What to work on: Under this line are the records; write out word for word the part that begins at the line containing "How do I perform: Click the security" and ends at the line containing "Task: Choose the #819BA5 30% swatch", and no more.

(Stored records)
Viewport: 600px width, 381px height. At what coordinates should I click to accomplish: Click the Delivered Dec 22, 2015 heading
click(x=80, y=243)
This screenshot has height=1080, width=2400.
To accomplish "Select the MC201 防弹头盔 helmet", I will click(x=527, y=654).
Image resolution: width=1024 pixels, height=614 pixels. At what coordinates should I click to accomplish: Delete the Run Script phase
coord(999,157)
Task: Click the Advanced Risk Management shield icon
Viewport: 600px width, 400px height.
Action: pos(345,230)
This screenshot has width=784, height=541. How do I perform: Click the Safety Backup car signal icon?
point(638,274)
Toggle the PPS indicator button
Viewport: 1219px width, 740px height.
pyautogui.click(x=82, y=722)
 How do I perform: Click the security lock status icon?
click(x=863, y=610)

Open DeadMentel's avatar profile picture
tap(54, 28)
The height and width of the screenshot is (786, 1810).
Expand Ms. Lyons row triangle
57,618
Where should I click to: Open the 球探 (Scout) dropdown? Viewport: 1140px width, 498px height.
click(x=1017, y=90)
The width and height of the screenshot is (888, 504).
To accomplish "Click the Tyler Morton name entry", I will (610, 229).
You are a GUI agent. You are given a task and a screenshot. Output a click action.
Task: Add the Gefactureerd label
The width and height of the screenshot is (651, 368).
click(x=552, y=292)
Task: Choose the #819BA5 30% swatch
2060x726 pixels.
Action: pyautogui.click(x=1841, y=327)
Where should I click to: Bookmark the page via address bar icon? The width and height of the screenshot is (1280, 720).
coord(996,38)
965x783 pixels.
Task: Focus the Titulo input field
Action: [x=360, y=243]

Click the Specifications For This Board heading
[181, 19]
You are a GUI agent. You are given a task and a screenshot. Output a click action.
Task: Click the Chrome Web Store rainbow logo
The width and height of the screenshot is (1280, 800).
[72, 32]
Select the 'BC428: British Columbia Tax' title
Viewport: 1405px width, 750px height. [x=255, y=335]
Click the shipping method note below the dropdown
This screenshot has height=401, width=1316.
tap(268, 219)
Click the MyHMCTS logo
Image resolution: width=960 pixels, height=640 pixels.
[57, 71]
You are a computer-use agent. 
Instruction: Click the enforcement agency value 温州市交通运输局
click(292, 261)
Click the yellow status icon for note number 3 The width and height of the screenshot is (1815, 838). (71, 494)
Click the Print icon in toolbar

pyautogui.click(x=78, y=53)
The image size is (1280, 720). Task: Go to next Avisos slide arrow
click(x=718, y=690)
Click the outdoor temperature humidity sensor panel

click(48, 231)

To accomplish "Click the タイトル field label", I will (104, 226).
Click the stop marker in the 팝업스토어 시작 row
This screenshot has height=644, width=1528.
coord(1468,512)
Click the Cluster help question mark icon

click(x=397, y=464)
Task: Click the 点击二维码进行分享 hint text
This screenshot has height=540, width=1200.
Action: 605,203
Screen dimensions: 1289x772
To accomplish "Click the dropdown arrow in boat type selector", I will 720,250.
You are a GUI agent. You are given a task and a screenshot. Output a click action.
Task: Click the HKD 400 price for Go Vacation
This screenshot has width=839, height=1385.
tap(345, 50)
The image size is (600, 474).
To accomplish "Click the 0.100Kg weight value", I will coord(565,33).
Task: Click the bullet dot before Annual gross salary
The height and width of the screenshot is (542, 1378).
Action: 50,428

Result of this exercise:
 How do I perform: Click the security lock status icon?
click(x=863, y=610)

Open DeadMentel's avatar profile picture
tap(54, 28)
The height and width of the screenshot is (786, 1810).
Expand Ms. Lyons row triangle
57,618
Where should I click to: Open the 球探 (Scout) dropdown? Viewport: 1140px width, 498px height.
click(x=1017, y=90)
The width and height of the screenshot is (888, 504).
To accomplish "Click the Tyler Morton name entry", I will (610, 229).
You are a GUI agent. You are given a task and a screenshot. Output a click action.
Task: Add the Gefactureerd label
The width and height of the screenshot is (651, 368).
click(x=552, y=292)
Task: Choose the #819BA5 30% swatch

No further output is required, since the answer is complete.